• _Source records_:
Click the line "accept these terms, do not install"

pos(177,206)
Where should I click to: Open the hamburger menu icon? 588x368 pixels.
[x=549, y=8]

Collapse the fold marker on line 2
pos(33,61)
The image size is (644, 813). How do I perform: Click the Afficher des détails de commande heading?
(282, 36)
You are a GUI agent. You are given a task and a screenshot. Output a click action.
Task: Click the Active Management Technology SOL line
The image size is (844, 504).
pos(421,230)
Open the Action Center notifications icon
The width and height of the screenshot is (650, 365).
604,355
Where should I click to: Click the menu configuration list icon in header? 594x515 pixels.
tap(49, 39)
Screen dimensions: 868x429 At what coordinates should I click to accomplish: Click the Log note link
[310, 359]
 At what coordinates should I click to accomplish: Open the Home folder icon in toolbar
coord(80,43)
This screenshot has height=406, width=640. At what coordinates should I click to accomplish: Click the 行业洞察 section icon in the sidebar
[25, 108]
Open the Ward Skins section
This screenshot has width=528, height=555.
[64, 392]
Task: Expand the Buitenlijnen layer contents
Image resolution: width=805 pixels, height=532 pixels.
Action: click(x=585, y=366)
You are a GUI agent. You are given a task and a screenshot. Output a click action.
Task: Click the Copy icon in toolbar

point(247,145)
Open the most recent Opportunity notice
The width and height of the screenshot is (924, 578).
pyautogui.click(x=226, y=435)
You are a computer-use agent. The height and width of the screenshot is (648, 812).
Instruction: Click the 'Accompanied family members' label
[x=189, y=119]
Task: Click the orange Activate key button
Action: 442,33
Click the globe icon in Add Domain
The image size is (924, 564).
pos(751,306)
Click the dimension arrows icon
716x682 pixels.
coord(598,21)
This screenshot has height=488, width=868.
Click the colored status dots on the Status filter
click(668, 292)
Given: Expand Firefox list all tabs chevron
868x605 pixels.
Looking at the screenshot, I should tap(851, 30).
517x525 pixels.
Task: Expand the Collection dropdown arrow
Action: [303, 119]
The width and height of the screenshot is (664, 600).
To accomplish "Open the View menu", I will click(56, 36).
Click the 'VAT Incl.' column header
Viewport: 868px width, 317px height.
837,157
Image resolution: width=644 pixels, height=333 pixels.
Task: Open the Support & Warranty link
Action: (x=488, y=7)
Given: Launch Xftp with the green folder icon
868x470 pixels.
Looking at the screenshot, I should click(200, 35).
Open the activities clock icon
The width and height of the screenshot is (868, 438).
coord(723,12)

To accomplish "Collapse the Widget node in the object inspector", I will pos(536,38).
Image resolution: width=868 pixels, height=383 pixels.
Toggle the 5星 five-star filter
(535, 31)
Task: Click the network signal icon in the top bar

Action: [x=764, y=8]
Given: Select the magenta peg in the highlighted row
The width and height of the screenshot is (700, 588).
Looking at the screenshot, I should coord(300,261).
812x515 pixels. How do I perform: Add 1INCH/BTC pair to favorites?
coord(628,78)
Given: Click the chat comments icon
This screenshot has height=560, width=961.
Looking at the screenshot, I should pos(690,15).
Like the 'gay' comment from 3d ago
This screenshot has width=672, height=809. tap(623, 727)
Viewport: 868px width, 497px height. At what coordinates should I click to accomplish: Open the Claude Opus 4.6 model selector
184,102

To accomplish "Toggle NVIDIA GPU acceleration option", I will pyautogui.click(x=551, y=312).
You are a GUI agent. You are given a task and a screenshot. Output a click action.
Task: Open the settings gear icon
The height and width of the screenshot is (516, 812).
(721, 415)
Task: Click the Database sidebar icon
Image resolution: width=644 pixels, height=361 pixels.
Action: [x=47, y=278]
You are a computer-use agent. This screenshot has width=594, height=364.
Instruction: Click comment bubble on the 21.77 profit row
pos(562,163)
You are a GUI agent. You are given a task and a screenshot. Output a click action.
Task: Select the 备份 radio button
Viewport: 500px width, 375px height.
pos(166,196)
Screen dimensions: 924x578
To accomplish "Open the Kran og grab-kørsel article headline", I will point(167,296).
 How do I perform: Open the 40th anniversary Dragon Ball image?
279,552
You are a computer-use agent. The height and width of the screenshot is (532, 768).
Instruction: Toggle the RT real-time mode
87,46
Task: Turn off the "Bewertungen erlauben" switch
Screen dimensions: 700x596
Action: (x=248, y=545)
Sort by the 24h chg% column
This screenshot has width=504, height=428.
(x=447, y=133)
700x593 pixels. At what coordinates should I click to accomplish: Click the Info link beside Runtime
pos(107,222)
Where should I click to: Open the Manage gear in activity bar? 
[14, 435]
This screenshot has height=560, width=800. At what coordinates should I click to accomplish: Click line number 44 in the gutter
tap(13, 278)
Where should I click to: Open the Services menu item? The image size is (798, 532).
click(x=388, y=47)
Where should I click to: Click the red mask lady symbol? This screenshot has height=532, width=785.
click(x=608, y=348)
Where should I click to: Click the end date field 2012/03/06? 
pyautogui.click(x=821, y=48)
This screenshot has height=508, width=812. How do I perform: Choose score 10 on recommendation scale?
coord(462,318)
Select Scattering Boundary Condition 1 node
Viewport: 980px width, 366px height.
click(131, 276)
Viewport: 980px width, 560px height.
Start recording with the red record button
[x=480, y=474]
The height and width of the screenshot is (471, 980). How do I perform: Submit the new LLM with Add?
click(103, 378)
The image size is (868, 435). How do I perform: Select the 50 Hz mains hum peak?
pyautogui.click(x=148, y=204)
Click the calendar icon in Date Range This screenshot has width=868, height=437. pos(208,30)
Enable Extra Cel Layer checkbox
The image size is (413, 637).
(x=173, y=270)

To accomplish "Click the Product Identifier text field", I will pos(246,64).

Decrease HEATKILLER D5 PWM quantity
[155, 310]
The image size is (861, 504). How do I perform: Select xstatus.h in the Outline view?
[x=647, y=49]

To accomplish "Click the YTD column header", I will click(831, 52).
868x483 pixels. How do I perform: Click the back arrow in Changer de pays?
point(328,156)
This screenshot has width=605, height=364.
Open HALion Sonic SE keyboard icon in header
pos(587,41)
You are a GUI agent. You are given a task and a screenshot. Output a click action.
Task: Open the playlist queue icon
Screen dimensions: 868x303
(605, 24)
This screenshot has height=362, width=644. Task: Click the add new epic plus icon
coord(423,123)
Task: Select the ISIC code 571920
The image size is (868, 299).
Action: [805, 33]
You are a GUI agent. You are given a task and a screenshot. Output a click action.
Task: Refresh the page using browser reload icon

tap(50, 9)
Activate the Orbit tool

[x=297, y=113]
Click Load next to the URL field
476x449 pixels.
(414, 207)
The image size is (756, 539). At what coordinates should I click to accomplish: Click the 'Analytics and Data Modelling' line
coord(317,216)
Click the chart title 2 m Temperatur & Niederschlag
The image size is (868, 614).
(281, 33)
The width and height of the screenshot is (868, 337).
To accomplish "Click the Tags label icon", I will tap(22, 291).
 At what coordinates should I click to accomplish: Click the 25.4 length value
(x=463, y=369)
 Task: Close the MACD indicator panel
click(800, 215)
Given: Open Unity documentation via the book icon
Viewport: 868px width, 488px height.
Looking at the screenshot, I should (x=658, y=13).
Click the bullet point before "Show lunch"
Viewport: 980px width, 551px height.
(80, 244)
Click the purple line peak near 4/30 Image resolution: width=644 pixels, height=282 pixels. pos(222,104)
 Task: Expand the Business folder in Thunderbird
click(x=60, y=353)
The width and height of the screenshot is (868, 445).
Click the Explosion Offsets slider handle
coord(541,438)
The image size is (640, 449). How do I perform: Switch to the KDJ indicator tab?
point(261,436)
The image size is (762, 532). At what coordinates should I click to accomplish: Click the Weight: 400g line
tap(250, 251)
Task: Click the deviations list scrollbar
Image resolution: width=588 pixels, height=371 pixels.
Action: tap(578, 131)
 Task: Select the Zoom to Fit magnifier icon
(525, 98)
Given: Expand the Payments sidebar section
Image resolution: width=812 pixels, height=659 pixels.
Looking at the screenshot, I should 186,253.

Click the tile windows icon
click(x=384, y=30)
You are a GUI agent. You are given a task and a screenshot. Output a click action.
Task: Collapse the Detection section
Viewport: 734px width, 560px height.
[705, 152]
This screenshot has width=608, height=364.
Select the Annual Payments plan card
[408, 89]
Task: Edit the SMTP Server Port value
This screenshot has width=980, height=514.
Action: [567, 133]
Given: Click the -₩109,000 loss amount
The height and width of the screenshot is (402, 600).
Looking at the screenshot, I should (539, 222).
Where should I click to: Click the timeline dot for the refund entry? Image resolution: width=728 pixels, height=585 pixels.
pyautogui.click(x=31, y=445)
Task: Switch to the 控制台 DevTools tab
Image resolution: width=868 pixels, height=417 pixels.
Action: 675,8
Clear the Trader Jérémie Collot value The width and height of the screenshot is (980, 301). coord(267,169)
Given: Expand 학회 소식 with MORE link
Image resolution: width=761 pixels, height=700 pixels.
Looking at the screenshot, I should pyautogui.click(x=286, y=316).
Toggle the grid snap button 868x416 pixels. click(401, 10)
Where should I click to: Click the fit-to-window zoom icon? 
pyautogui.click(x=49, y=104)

• _Task item_: Restate exactly the records above from their first line through the line that holds "Open the Action Center notifications icon", please, including both and leaving out all others.

• _Answer space_:
Click the line "accept these terms, do not install"

pos(177,206)
Where should I click to: Open the hamburger menu icon? 588x368 pixels.
[x=549, y=8]

Collapse the fold marker on line 2
pos(33,61)
The image size is (644, 813). How do I perform: Click the Afficher des détails de commande heading?
(282, 36)
You are a GUI agent. You are given a task and a screenshot. Output a click action.
Task: Click the Active Management Technology SOL line
The image size is (844, 504).
pos(421,230)
Open the Action Center notifications icon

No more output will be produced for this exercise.